Chen Lin, Junyi Gao, Hua Zheng, Jun Zhao, Hua Yang, Yue Zheng, Yihan Cao, Yufei Chen, Guoliang Wu, Guole Lin, Jianchun Yu, Hanzhong Li, Hui Pan, Quan Liao, Yupei Zhao
Background: Pancreatic cancer is one of the most aggressive malignancies, and currently surgical resection is the only curative approach. The success of the surgery depends on the precise evaluation of the tumor resectability, which requires detailed assessment of tumor invasion, vessel involvement and anatomical variation. Therefore, we conducted a randomized study to explore the value of three-dimensional (3D) visualized pancreatic model in surgery planning for surgical trainees.
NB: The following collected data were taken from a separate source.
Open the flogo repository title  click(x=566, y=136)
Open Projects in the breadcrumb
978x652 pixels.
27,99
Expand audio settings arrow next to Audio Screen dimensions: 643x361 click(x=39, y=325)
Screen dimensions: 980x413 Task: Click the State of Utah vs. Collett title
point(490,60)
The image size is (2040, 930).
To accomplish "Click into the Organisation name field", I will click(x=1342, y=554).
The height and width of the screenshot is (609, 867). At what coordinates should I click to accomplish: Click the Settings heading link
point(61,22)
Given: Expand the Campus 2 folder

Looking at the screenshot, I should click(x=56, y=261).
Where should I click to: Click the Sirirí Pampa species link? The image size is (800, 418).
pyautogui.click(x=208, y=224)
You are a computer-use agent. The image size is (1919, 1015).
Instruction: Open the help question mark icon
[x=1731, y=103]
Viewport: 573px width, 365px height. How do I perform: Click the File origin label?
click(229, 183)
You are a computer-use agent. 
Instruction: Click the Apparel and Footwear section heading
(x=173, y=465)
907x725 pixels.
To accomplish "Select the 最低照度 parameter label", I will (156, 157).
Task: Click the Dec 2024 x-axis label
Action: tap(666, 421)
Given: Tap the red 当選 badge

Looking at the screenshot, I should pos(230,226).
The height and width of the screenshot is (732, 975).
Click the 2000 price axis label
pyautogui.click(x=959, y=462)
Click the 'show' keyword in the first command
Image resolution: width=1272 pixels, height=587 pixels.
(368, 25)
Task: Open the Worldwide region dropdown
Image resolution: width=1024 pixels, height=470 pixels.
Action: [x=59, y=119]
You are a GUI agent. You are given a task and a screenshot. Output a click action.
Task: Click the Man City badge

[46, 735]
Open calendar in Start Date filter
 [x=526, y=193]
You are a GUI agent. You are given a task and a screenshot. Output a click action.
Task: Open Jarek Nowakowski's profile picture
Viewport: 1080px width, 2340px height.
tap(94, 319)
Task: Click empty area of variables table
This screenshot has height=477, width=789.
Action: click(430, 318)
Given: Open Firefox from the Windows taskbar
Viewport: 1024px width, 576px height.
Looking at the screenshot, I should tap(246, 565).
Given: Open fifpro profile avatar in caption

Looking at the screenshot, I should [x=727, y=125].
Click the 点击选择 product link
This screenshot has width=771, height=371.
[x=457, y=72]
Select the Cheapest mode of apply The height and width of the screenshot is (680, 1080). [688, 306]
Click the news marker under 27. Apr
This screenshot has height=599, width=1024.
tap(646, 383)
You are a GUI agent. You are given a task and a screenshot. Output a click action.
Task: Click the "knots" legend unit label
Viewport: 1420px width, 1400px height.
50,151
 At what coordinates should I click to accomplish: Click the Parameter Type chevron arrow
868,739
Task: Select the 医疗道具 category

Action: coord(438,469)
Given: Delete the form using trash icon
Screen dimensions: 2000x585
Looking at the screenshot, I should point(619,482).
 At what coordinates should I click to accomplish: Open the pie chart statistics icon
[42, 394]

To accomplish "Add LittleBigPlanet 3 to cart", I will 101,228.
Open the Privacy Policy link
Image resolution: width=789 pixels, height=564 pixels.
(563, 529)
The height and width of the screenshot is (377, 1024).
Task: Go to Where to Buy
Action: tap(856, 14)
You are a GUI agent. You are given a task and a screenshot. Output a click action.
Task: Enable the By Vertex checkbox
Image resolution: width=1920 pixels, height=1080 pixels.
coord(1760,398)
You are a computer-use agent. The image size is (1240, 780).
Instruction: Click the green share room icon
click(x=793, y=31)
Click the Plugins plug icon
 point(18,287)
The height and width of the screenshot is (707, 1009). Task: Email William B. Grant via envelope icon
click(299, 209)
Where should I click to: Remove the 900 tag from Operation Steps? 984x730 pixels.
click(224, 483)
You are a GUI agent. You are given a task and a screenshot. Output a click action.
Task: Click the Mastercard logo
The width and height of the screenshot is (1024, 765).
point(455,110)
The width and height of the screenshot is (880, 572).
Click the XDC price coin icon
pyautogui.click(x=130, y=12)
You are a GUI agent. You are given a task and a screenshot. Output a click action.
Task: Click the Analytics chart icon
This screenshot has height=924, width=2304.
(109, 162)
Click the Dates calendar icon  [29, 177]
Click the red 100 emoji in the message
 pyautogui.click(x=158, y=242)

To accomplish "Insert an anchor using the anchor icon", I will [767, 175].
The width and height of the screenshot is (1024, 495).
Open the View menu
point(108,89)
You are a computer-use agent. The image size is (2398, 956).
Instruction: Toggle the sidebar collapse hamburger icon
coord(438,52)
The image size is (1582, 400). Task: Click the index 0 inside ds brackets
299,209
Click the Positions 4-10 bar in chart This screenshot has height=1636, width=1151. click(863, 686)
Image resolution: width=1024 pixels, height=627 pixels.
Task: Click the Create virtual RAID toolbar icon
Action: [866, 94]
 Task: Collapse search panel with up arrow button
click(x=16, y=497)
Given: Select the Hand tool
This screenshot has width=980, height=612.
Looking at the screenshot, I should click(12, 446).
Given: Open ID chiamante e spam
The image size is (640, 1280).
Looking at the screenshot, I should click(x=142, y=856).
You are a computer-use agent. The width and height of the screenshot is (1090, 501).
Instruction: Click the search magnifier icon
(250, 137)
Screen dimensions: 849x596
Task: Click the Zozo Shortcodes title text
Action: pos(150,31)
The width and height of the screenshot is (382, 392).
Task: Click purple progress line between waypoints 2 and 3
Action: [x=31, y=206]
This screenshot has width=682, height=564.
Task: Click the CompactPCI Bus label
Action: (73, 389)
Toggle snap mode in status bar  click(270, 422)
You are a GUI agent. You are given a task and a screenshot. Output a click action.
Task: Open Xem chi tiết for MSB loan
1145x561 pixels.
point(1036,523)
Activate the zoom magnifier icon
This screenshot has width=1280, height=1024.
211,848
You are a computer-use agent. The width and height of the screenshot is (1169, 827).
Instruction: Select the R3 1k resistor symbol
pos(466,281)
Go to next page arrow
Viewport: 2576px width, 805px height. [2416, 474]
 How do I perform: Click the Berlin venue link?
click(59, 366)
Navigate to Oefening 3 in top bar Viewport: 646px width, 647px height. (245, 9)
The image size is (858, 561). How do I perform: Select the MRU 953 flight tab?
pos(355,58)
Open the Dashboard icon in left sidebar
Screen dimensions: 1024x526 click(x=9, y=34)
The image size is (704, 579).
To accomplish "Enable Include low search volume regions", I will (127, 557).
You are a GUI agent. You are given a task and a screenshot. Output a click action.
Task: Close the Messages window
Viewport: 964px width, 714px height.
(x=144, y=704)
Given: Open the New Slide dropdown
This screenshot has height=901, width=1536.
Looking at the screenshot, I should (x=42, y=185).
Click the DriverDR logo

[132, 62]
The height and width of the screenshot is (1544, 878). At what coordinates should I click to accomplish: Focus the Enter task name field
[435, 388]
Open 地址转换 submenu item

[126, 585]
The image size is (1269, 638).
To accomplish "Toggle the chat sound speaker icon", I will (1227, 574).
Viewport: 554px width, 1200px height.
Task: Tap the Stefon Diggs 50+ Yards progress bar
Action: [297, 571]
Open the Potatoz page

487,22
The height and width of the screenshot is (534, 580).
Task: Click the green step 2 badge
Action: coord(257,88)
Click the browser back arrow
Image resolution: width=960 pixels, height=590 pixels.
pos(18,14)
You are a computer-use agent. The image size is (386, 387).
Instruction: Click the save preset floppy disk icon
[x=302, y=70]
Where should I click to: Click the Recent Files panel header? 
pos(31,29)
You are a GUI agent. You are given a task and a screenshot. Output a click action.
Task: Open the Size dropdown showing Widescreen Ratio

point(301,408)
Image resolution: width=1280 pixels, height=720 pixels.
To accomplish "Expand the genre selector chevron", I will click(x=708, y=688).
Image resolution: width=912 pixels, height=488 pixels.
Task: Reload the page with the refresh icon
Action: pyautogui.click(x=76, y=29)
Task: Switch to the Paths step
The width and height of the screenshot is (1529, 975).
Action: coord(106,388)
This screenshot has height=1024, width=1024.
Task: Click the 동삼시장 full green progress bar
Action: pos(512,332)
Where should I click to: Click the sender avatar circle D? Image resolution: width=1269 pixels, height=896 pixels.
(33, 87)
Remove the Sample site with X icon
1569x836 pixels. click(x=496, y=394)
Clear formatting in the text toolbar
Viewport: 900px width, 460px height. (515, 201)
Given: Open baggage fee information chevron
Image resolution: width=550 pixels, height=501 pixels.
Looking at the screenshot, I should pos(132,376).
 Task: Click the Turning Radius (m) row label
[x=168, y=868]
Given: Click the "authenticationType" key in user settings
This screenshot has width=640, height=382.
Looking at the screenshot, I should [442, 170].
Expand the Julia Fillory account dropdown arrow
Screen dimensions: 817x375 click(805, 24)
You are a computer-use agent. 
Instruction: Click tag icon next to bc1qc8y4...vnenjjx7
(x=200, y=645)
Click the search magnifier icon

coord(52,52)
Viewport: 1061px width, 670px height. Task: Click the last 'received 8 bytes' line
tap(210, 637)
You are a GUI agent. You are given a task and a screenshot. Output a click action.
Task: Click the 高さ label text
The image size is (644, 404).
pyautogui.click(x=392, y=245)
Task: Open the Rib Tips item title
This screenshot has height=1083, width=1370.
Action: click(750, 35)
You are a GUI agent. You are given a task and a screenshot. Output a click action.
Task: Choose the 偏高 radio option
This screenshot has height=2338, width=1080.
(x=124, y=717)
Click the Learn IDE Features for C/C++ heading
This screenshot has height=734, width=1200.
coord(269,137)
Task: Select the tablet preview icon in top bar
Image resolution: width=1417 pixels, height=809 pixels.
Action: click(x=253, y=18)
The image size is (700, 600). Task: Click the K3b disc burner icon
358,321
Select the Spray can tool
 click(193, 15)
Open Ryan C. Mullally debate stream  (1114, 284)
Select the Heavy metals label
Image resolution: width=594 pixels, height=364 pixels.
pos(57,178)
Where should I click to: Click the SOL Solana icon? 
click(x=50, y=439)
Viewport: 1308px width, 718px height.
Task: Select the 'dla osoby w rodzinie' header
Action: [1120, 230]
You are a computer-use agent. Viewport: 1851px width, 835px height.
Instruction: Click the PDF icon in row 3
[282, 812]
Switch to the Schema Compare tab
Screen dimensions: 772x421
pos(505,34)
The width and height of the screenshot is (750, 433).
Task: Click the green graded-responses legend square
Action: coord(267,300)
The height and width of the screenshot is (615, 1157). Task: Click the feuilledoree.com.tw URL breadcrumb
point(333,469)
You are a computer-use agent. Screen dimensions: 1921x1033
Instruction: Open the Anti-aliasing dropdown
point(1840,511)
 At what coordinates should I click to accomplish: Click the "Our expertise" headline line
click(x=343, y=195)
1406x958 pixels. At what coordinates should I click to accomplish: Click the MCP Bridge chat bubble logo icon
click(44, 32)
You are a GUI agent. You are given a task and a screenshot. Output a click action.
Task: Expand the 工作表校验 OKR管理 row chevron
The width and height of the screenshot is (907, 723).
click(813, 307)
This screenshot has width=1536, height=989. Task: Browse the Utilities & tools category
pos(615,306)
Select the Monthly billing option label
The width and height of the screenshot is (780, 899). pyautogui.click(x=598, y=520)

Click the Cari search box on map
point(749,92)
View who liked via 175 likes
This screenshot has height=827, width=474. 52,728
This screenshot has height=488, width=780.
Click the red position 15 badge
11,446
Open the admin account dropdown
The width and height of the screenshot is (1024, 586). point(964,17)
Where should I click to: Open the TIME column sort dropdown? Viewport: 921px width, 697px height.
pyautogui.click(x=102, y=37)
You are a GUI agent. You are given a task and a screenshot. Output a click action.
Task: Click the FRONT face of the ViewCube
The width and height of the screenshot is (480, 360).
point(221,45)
Methods: Three cases with pancreatic cancer were used in this study. Fourteen questions in the respect of anatomy, diagnosis, tumor staging and surgery planning were developed by a group of pancreas surgeons in each case. Eighty-eight surgical residents participated in this study. The participants were randomly assigned into two groups. Both groups began with training on how to evaluate the resectability of pancreatic tumor, which was based on the NCCN clinical practice guidelines and then a clinical case was taken as sample and practiced. After the training, the 3D group learned the sample case on the 3D real-time reconstruction multi-touch visualization table by themselves; meanwhile, the 2D group studied the same case through the conventional cross sectional computed tomography (CT) images. Finally, both groups completed the same test consisting of two pancreatic cases with CT images. After the test, all the participants completed a questionnaire.
Results: Differences in the scores between the groups were tested with the unpaired t test. No differences was found in the scores of anatomy part, however, the mean scores for questions, associated with diagnosis, tumor staging and preoperative planning, were consistently and significantly higher in the 3D group compared with the 2D group. Year of training, sex and previous pancreatic surgery experience had no effect on the scores. In addition, participants in 3D group agreed that the 3D visualized pancreatic model was more beneficial for trainees in understanding and making pancreatic surgery planning.
Conclusions: The 3D visualization table may have the potential to be a valuable supplemental learning tool in building anatomy-image-surgery knowledge system and thus making surgery planning for surgeon trainees, as it provided a better 3D understanding of the tumor and its surroundings, and demonstrated advantages for interacting with cross sectional images.